• _Instruction_: List the operations that the text on the HashDictionary assignment names as constant time when done with hashing.

• _Reading text_:
-*-
For this assignment, we will be implementing a concrete Dictionary type using an allocated/managed array of values. We will use hashing techniques on the array to insert, find and remove values from the container. Thus this implementation is called a HashDictionary. If we were to move our previous assignment tree implementation into this framework, we might think of the tree as a linked list implementation of the Dictionary API, and rename it TreeDictionary.

As discussed in this units materials, using a hash to implement the Dictionary API can seem a bit magical. All three operations, insert, find and remove are constant time \BigO{1} operations using a hashing technique, with some caveats. As usual, as you have experienced, since we are managing a fixed block of memory as an array, if the array becomes full we do have to grow the array by doubling it and copying the existing values into the newly allocated array. So insert can be constant time normally, but may be \BigO{n} occasionally when we need to grow the array to fit more values into the container.
-*-
• _Supplied data_:
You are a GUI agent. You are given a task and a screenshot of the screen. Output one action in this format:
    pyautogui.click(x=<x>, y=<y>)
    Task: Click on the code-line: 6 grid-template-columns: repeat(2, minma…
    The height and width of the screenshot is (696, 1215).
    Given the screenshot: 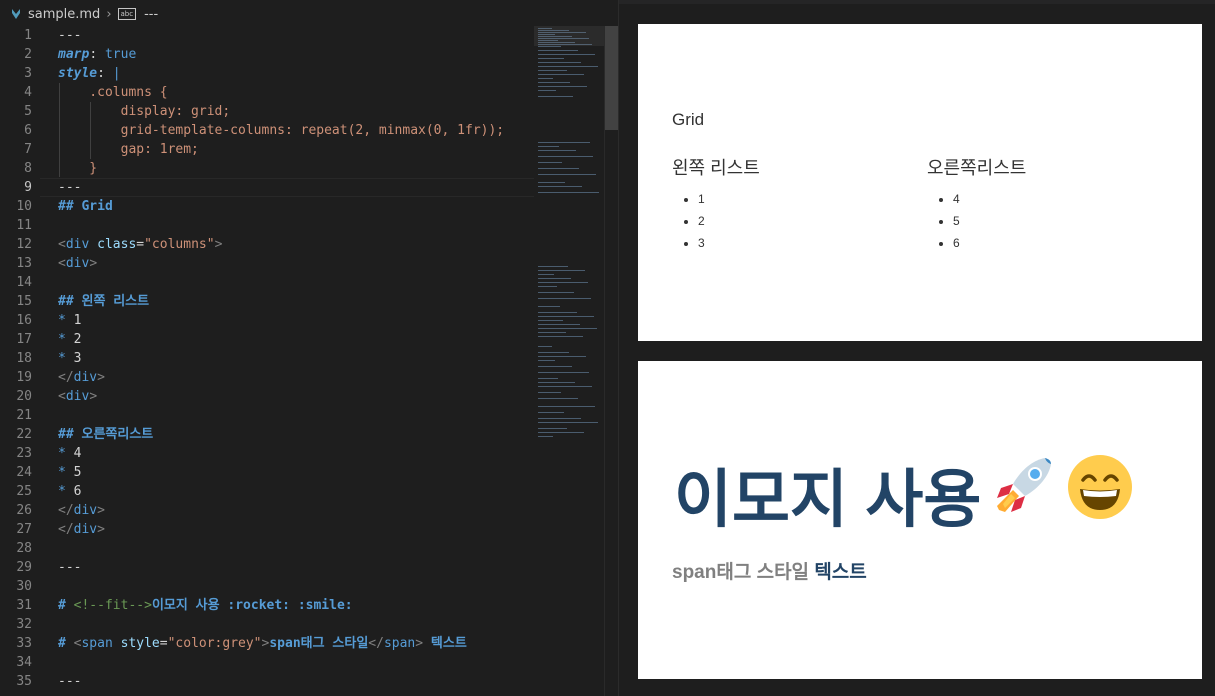 What is the action you would take?
    pyautogui.click(x=267, y=130)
-*-
• _Solution below_: insert, find, remove